◆ DIRECTIONS FOR THIS TASK
Which lines of the entries below run from the one holding "Der perfekte Reiseführer" to the one holding "Reise blog (67, 2209)", inclusive? Set down exactly those lines and no others.

(MATERIAL SHOWN Opens)

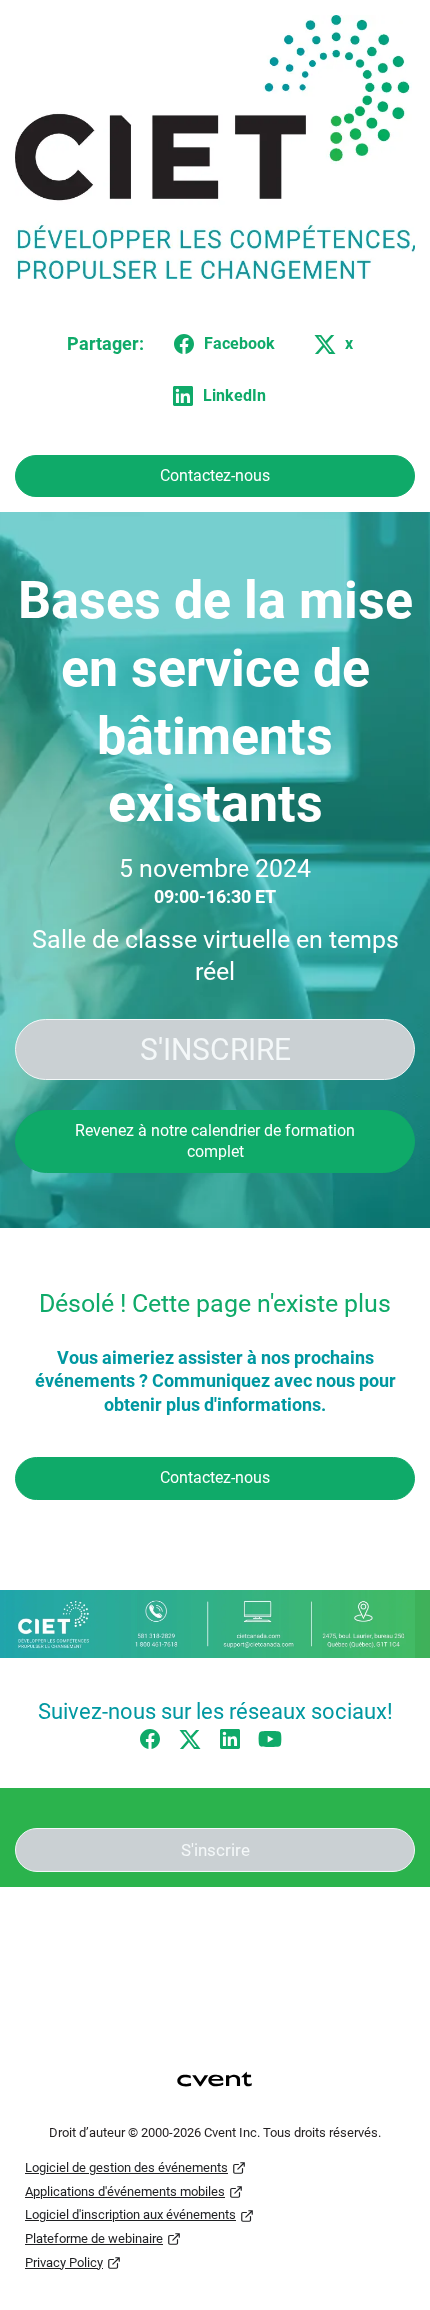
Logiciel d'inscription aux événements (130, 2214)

(MATERIAL SHOWN Closes)
(MATERIAL SHOWN Opens)

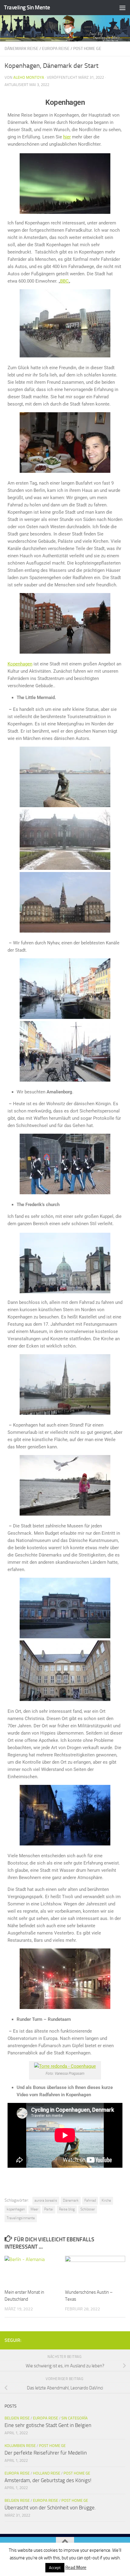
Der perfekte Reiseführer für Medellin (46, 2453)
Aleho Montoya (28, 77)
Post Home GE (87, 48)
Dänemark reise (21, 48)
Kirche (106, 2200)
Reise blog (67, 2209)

(MATERIAL SHOWN Closes)

◆ ANSWER BOX
Der perfekte Reiseführer für Medellin (46, 2453)
Aleho Montoya (28, 77)
Post Home GE (87, 48)
Dänemark reise (21, 48)
Kirche (106, 2200)
Reise blog (67, 2209)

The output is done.